• Task prompt: Copy out the listing below word for word, leaving the pictures out.

────────────────────

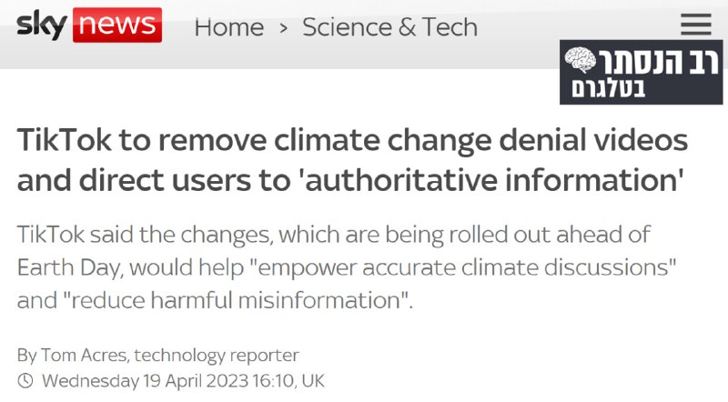Viewport: 728px width, 402px height.
Task: Click the headline starting 'TikTok to remove'
Action: (x=353, y=141)
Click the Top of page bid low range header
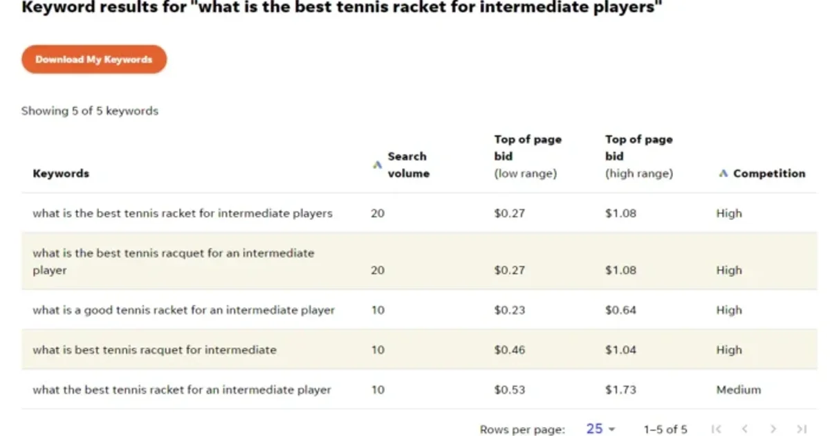830x436 pixels. pos(527,156)
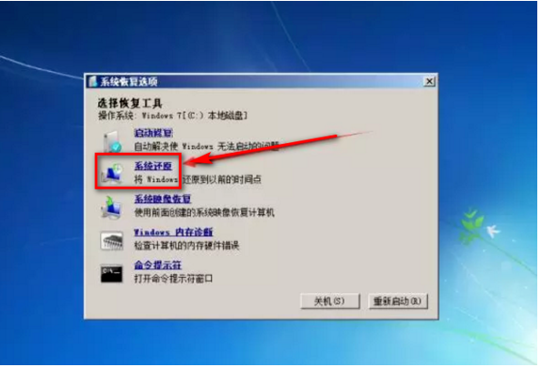Click the System Image Recovery icon
Screen dimensions: 550x367
(x=111, y=208)
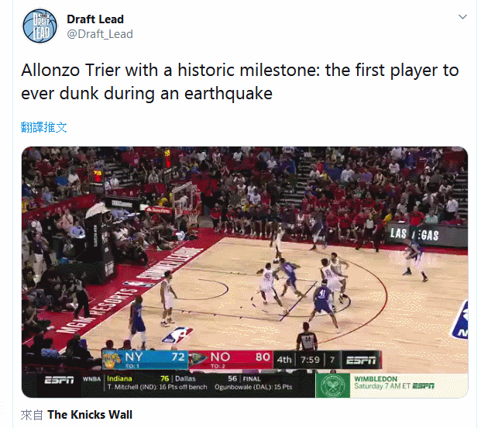Image resolution: width=481 pixels, height=428 pixels.
Task: Click the Draft Lead display name
Action: pos(95,19)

────────────────────

• Written response:
Viewport: 728px width, 402px height.
Task: Click the headline starting 'TikTok to remove'
Action: (x=353, y=141)
Click the Top of page bid low range header
830x436 pixels. pos(527,156)
Click the System Image Recovery icon
Screen dimensions: 550x367
(x=111, y=208)
Image resolution: width=481 pixels, height=428 pixels.
Task: Click the Draft Lead display name
Action: pos(95,19)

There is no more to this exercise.